The problem: Both the line with "How do I perform: Open the Review" and the line with "You are a computer-use agent. Image" in the records below must appear in the output, along with every line between them, exactly and with nothing added.

Data extracts:

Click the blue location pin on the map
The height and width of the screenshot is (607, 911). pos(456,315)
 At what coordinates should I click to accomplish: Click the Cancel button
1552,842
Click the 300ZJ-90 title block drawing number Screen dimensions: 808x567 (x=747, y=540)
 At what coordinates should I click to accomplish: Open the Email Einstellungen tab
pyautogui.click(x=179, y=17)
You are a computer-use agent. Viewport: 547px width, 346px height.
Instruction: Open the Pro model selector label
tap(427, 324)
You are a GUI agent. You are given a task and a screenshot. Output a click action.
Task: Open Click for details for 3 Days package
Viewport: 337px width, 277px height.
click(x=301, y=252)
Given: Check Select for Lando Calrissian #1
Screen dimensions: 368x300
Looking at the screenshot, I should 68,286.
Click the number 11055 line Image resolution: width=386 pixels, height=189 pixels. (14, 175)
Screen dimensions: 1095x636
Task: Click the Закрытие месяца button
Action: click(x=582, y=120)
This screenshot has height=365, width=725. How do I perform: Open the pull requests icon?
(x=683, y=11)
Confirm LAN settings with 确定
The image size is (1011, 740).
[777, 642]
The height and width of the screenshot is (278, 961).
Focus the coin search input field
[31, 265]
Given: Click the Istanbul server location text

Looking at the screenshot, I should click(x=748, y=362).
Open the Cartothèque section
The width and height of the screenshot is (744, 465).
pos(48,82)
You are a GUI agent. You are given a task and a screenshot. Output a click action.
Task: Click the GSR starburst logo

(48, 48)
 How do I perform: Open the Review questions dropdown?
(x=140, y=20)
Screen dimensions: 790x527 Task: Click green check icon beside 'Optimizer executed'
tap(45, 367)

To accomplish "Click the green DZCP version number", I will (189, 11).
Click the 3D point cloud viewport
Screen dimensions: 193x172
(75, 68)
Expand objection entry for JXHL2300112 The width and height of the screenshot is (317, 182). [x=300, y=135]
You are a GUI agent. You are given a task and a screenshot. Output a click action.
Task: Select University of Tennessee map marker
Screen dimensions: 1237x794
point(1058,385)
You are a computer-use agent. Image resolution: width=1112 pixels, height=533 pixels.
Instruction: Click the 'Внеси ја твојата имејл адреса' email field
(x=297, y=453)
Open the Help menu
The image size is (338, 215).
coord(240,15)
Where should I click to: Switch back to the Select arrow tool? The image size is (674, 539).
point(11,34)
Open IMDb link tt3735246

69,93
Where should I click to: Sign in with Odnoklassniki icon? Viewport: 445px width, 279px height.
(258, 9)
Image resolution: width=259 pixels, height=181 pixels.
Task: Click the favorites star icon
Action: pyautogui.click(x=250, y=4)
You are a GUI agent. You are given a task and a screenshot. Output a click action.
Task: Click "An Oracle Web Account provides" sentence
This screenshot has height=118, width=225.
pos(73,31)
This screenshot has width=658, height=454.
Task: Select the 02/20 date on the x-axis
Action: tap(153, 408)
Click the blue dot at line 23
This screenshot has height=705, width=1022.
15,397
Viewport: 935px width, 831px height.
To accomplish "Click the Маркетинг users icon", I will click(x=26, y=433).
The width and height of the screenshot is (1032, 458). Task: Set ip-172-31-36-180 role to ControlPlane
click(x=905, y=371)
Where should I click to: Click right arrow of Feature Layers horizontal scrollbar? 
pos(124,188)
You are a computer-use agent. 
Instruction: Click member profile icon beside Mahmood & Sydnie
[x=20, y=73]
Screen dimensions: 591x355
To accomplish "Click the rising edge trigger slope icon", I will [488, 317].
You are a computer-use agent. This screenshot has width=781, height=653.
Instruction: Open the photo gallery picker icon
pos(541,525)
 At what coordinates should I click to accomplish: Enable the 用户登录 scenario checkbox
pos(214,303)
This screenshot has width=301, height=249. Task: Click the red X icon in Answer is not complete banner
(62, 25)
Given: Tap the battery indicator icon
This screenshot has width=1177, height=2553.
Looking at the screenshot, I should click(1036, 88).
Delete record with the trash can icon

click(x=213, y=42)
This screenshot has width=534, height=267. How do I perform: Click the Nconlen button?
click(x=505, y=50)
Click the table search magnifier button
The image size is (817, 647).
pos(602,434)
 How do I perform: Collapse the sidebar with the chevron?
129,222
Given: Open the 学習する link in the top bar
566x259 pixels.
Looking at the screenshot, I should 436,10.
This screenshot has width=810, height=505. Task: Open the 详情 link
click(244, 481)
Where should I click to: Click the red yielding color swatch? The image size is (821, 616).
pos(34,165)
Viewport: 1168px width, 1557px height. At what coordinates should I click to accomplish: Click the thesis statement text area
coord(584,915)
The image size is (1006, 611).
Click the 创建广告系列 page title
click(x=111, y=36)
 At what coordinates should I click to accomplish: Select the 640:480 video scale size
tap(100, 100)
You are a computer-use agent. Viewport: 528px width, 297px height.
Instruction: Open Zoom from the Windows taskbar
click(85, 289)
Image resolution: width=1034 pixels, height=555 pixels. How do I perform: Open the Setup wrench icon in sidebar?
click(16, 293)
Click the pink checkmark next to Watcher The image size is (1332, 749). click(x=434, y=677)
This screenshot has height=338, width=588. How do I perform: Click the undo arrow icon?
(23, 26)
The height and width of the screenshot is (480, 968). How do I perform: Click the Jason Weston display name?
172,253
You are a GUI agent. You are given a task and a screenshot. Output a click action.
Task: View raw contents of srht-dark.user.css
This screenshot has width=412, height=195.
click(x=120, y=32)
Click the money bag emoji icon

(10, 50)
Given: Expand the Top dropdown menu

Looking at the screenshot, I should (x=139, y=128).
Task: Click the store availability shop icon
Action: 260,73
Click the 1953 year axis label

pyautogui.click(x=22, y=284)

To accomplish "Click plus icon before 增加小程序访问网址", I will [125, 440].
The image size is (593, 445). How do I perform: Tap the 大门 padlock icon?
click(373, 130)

Expected answer:
 How do I perform: Open the Review questions dropdown?
(x=140, y=20)
Screen dimensions: 790x527 Task: Click green check icon beside 'Optimizer executed'
tap(45, 367)

To accomplish "Click the green DZCP version number", I will (189, 11).
Click the 3D point cloud viewport
Screen dimensions: 193x172
(75, 68)
Expand objection entry for JXHL2300112 The width and height of the screenshot is (317, 182). [x=300, y=135]
You are a GUI agent. You are given a task and a screenshot. Output a click action.
Task: Select University of Tennessee map marker
Screen dimensions: 1237x794
point(1058,385)
You are a computer-use agent. Image resolution: width=1112 pixels, height=533 pixels.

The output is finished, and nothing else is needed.